# Mes 40 ribs  question



## bel420 (May 20, 2014)

Just a quick question here how many of you do your ribs without foiling and adding fluid?


----------



## smoking b (May 20, 2014)

I do them both ways in my MES. When doing them without foiling they still come out tender & moist (if that's what you are wondering)...


----------



## bel420 (May 21, 2014)

I'm only asking as I did my first ribs on Sunday and I'm. coming from using my charcoal kamodos (broil king keg) and iv never foiled them I just see that alot in this forum.
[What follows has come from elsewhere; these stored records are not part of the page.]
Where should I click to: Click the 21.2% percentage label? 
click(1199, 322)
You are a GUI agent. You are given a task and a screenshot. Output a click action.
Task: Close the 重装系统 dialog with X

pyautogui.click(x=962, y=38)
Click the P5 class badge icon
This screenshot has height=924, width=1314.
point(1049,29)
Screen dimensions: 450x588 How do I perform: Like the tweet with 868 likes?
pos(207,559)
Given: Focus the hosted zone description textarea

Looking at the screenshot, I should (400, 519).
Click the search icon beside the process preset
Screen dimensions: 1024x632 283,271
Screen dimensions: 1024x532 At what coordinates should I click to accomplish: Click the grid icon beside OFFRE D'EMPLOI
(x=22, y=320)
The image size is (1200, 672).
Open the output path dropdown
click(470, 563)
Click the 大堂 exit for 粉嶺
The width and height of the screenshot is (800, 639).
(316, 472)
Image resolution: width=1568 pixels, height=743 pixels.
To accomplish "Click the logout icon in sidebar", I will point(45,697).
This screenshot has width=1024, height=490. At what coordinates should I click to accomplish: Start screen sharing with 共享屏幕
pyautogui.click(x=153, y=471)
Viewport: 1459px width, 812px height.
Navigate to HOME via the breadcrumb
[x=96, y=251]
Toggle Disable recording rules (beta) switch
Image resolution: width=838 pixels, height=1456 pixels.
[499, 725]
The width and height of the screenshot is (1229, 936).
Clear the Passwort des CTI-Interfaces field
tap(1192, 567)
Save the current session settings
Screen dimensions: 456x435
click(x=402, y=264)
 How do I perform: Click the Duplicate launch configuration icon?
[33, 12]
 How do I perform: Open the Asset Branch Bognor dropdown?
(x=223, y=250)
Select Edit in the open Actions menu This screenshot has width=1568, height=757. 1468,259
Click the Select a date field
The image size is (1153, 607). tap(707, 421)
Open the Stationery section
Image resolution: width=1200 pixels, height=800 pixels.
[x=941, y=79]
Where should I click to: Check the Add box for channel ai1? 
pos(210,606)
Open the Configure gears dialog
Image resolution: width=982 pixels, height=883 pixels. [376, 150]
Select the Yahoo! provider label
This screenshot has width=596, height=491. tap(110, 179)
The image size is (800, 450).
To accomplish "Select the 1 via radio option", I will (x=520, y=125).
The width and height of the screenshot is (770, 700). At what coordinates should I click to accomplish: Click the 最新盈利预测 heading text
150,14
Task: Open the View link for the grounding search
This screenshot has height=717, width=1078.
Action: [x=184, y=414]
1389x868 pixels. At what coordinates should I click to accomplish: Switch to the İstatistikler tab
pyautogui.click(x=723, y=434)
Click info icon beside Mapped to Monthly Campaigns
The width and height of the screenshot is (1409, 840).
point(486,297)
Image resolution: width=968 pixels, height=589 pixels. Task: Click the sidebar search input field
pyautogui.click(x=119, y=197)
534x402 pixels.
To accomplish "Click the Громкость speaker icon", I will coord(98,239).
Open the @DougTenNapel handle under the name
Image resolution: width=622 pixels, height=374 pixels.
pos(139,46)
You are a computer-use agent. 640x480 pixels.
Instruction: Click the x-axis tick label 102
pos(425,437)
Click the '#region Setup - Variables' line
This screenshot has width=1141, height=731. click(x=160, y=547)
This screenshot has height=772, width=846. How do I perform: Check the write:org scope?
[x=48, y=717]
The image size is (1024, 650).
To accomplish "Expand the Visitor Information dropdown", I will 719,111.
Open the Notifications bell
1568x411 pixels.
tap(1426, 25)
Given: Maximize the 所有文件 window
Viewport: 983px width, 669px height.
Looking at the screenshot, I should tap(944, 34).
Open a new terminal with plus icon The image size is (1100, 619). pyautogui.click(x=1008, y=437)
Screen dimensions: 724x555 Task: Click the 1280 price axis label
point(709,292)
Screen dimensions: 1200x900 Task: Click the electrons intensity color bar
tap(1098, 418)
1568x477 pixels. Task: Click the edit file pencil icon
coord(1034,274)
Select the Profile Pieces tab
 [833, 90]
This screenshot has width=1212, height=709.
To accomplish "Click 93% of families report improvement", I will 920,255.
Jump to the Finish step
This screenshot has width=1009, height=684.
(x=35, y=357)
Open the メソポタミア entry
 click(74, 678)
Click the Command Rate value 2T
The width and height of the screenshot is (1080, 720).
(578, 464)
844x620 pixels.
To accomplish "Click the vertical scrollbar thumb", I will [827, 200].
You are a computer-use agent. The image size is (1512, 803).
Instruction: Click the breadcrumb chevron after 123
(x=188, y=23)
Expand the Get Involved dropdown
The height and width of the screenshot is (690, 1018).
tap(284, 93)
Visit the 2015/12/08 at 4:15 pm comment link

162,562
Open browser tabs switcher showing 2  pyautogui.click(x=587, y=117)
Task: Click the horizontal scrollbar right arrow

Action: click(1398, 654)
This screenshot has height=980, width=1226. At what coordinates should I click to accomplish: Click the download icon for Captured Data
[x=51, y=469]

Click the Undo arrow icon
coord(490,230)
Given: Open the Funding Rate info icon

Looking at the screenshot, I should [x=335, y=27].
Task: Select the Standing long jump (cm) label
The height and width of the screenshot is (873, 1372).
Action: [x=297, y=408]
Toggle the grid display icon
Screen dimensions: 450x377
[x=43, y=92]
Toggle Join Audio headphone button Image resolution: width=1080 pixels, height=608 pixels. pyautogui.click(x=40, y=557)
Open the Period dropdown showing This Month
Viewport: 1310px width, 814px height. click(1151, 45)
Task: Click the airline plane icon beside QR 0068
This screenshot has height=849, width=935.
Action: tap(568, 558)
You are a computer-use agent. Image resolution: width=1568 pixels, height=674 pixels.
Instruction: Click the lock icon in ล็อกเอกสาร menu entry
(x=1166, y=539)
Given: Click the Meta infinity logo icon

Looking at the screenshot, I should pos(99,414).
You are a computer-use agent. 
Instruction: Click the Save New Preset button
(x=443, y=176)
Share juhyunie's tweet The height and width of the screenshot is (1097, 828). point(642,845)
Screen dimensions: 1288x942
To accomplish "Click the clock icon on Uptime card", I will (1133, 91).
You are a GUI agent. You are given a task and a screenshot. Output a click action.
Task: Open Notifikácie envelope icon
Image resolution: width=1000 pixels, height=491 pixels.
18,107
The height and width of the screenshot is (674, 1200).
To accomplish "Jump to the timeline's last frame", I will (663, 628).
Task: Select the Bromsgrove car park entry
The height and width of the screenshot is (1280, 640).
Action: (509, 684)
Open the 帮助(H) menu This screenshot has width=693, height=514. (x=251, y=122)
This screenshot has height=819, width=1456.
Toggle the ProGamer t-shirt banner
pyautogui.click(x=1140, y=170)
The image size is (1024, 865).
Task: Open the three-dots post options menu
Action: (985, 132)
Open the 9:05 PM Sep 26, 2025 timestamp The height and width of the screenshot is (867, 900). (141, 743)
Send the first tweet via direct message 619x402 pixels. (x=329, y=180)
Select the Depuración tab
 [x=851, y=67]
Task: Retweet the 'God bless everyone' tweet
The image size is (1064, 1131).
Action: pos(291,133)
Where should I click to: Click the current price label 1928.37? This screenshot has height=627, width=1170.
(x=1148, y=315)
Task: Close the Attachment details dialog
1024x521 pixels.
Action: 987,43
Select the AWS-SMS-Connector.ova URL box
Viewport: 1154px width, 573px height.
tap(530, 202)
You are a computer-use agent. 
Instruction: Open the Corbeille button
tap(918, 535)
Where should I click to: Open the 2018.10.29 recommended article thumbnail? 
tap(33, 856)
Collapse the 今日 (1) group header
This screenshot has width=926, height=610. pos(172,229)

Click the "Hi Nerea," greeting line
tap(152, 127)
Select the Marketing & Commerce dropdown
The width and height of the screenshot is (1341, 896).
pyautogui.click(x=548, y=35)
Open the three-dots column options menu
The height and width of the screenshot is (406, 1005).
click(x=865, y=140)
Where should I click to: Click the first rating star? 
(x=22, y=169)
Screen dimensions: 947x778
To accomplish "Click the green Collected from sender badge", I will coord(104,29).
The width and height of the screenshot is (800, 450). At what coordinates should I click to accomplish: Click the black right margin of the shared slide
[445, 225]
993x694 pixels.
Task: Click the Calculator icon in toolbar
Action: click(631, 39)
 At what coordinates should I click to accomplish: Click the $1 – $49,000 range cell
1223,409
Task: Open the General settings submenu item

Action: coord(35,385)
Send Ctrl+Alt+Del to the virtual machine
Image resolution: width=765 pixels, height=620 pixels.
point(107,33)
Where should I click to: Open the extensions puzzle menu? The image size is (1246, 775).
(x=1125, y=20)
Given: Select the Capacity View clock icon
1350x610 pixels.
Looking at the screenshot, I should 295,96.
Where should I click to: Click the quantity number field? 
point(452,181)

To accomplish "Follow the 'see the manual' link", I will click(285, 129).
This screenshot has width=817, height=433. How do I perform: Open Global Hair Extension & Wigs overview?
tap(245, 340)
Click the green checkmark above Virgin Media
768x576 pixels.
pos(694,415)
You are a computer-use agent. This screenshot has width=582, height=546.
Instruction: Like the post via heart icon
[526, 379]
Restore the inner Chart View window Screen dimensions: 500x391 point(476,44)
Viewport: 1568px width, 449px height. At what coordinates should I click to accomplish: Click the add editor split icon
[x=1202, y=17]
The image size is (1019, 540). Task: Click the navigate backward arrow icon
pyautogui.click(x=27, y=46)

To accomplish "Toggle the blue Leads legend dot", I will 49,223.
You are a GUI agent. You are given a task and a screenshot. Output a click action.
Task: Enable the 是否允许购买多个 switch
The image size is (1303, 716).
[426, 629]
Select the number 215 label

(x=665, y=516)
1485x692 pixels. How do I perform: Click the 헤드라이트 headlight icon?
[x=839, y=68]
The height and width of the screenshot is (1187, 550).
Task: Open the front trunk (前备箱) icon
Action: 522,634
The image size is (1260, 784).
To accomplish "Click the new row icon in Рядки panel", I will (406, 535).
I think I need to re think how I do ribs on the mes vs the bkk


----------



## daveomak (May 21, 2014)

I prefer no foil ribs..... Bride prefers foil, fall off the bone ribs....  Sooooooooooooo, guess what .......


----------



## bel420 (May 21, 2014)

DaveOmak said:


> I prefer no foil ribs..... Bride prefers foil, fall off the bone ribs....  Sooooooooooooo, guess what .......



Yes I know happy wife happy life! lol :biggrin:


----------



## Bearcarver (May 21, 2014)

I have done them both ways, but so many peeps around here, including the Boss like fall off the bone, so I usually try to get that with the foiling Step #2 method.   It's All Good.

Bear

BTW: Since you're using an MES, look below in my Signature, and click on "Bear's Step by Step Index". They are all done in my MES. They might help in your future smokes.


----------



## padronman (May 21, 2014)

I never foil......no need to!


----------



## tonyabeachlover (May 21, 2014)

PadronMan said:


> I never foil......no need to!


It is all in what you are going for! People do them both ways and both ways are right. If you want to foil then foil!


----------



## worktogthr (May 21, 2014)

I am a fan of the no foil in almost all kinds of smokes.  I just like the texture better. Foiled meat gets a little too flobbity.  But like others have mentioned, the wife likes fall off the bone, so sometimes I keep the peace.


----------



## jp61 (May 21, 2014)

I'm a fan of smoked ribs.


----------



## Bearcarver (May 21, 2014)

JP61 said:


> I'm a fan of smoked ribs.


Exactly!!

Bear


----------



## bel420 (May 21, 2014)

ok well theses are how my first ribs came out there were ok still on the tough side i did them @ 250*( for ~ 3 1/2 hrs using the MES built in thermometer) and added pecan wood chips for the first hour or so of cooking besides being a bit tough there wasn't much smoke flavor at all. I think i was paranoid and a bit nervous as i did not know what the outcome would be as im so used to my kamado. Any tips will be greatly appreciated!













20140519_164709.jpg



__ bel420
__ May 21, 2014


----------



## smoking b (May 21, 2014)

bel420 said:


> ok well theses are how my first ribs came out there were ok still on the tough side i did them @ 250*( for ~ 3 1/2 hrs using the MES built in thermometer) and added pecan wood chips for the first hour or so of cooking besides being a bit tough there wasn't much smoke flavor at all. I think i was paranoid and a bit nervous as i did not know what the outcome would be as im so used to my kamado. Any tips will be greatly appreciated!
> 
> 
> 
> ...


Do you have another therm to verify what temp your MES is running at? It sounds like they could have went a little bit longer before you pulled them - did you do a bend test or a toothpick test when you went to pull them? Is pecan what you used for ribs on your kamodo? Don't get discouraged - you'll have that MES pumping out good food in no time!


----------



## bel420 (May 21, 2014)

Smoking B said:


> Do you have another therm to verify what temp your MES is running at? It sounds like they could have went a little bit longer before you pulled them - did you do a bend test or a toothpick test when you went to pull them? Is pecan what you used for ribs on your kamodo? Don't get discouraged - you'll have that MES pumping out good food in no time!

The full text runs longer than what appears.